### Data
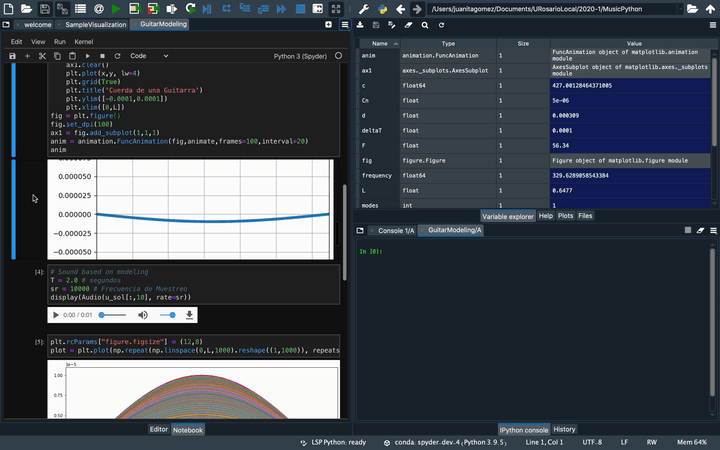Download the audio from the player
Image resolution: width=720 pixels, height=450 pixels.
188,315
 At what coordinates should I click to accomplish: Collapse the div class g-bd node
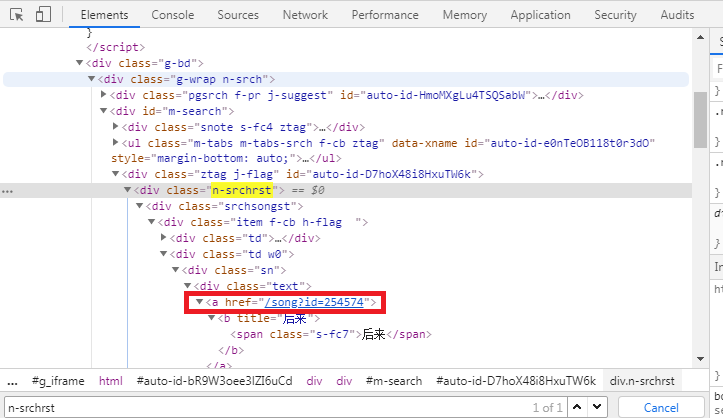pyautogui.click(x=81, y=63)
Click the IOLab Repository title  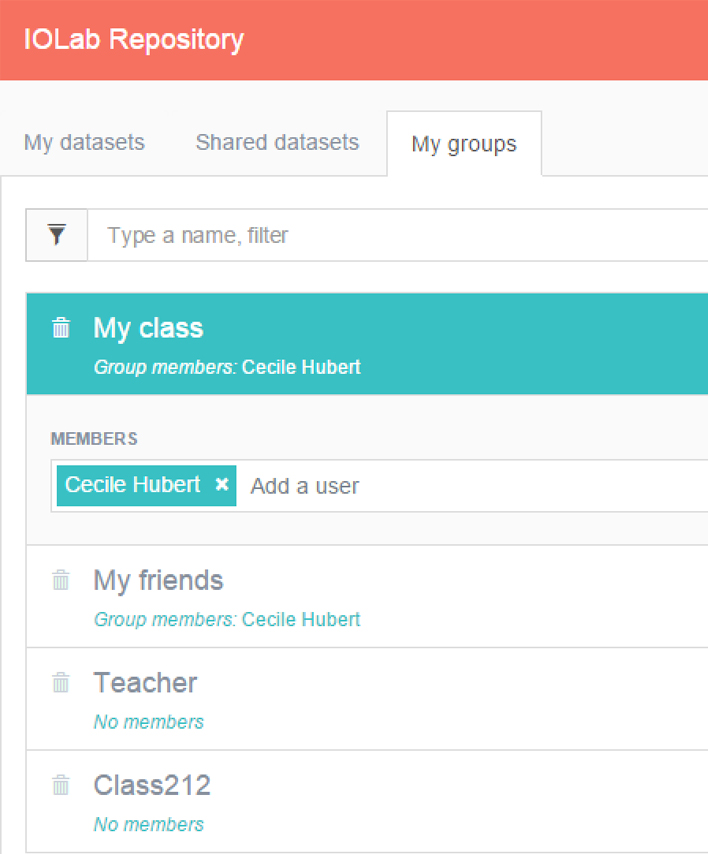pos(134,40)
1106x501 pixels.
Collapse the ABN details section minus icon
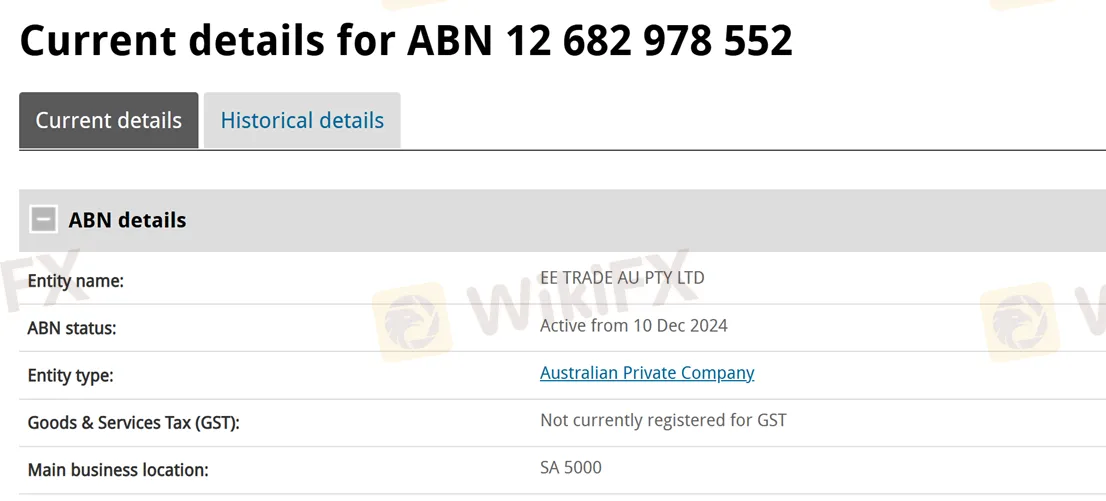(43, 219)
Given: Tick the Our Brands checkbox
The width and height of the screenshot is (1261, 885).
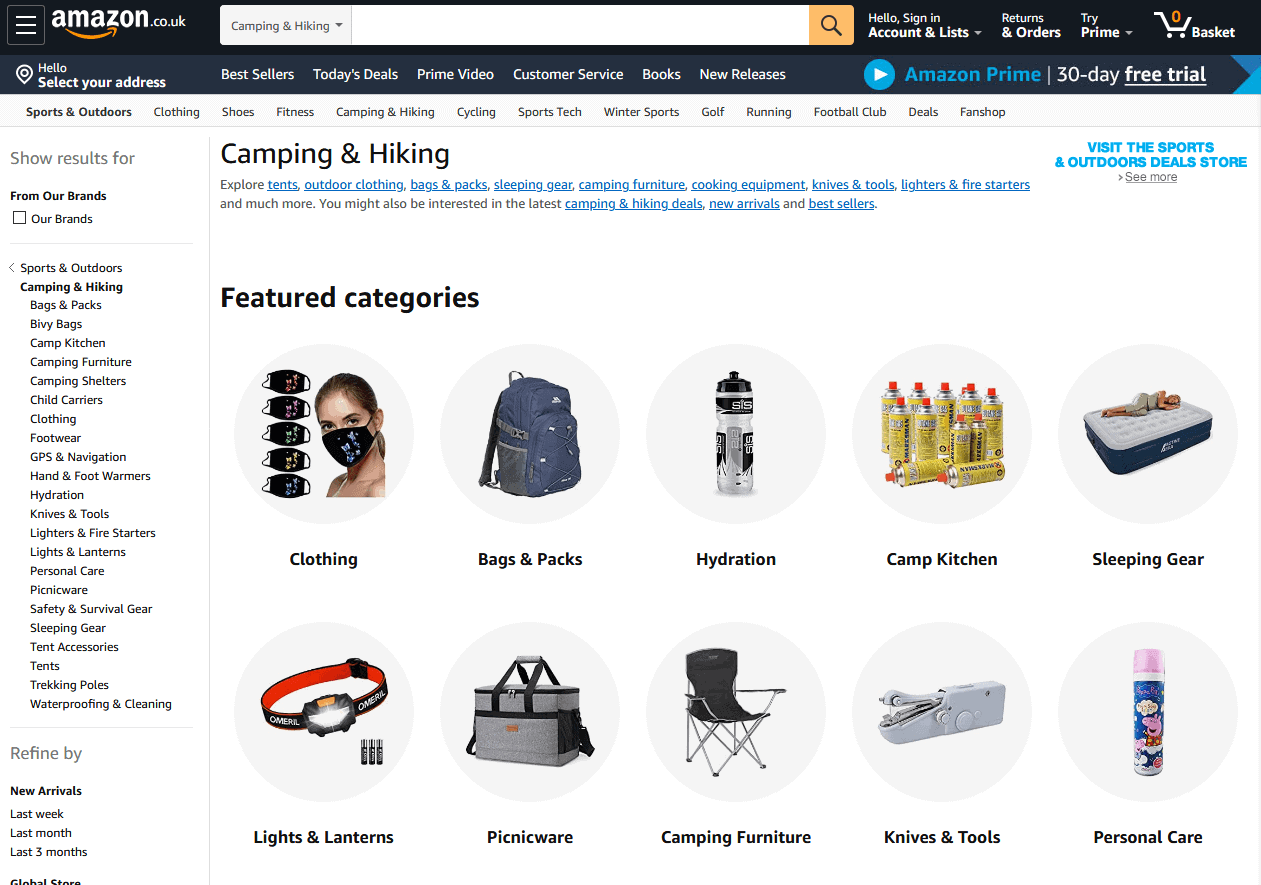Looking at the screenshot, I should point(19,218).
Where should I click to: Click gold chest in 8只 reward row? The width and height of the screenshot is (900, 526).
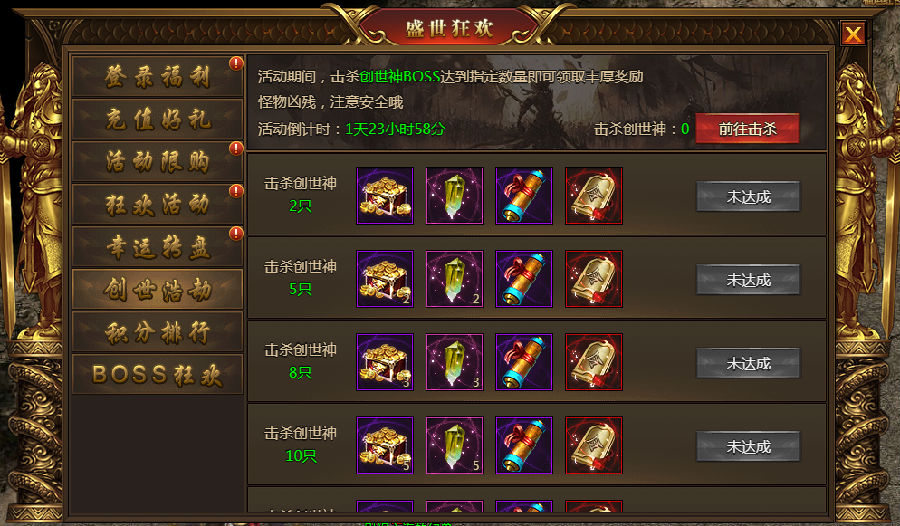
* * *
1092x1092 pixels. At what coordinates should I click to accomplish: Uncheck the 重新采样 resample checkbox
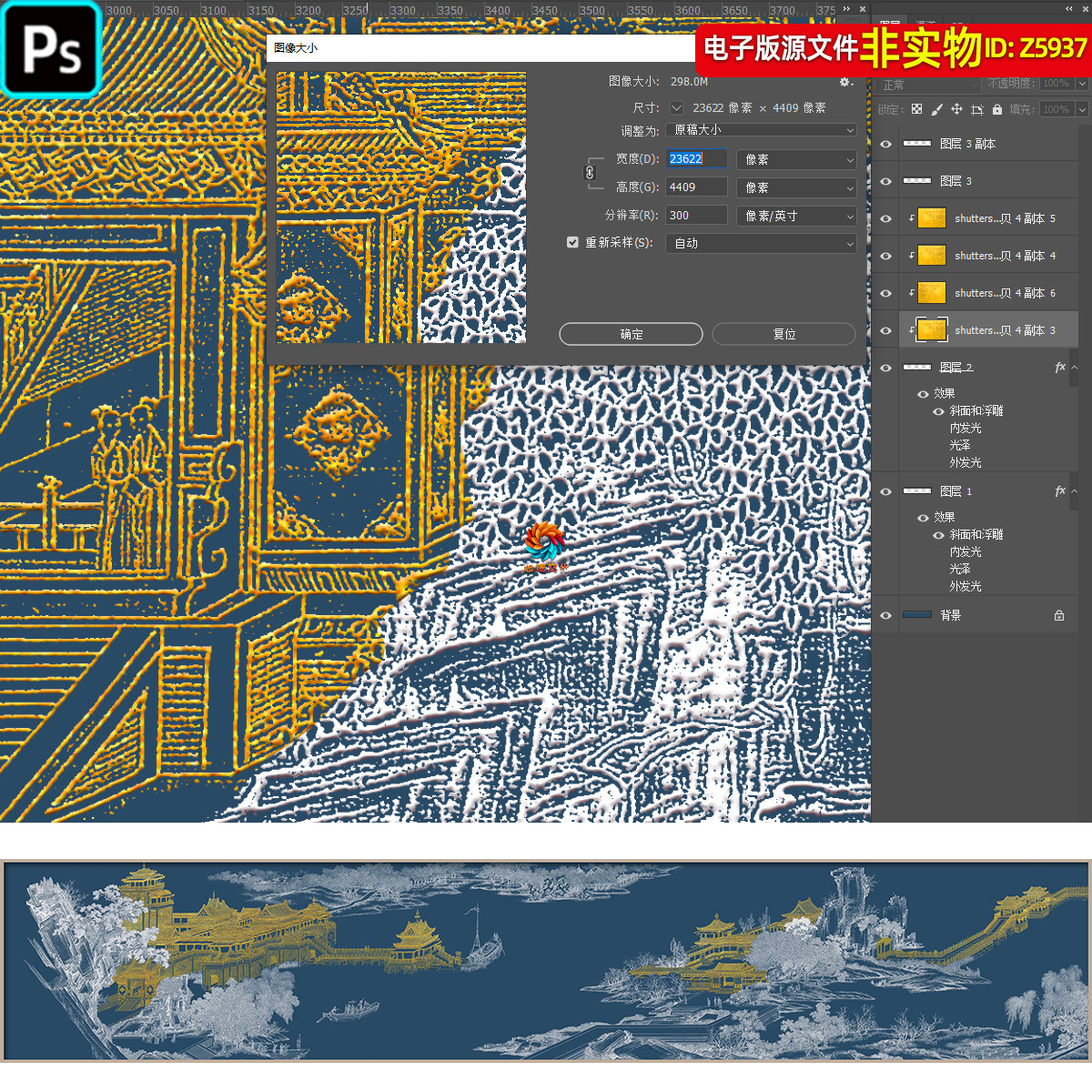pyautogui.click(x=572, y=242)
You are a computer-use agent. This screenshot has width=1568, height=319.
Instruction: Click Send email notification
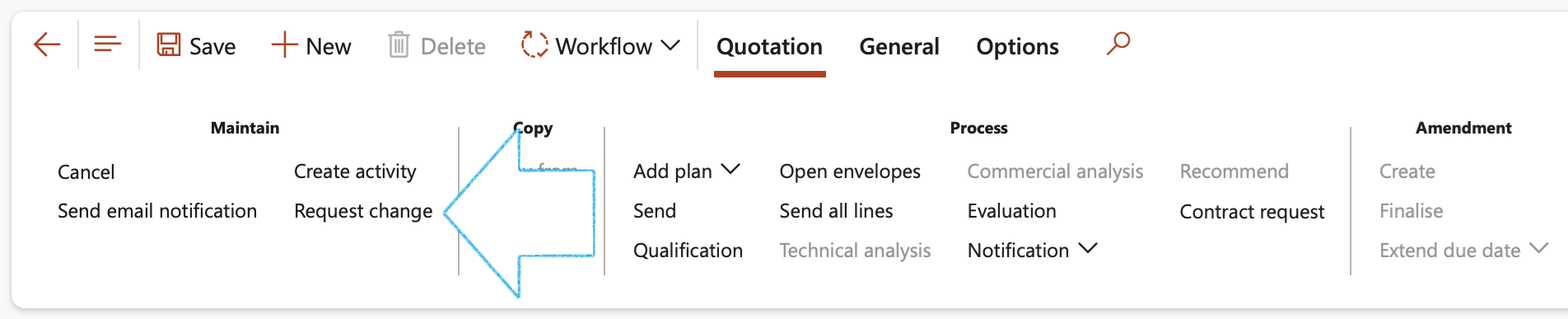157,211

### Problem to solve
Using the records above, print exactly the lines between the ones containing "1106x501 pixels." and "Where should I", inclusive, and nothing else; no pictures.

### Written solution
1106x501 pixels.
Collapse the ABN details section minus icon
(43, 219)
Given: Tick the Our Brands checkbox
The width and height of the screenshot is (1261, 885).
Looking at the screenshot, I should point(19,218).
Where should I click to: Click gold chest in 8只 reward row? The width and height of the screenshot is (900, 526).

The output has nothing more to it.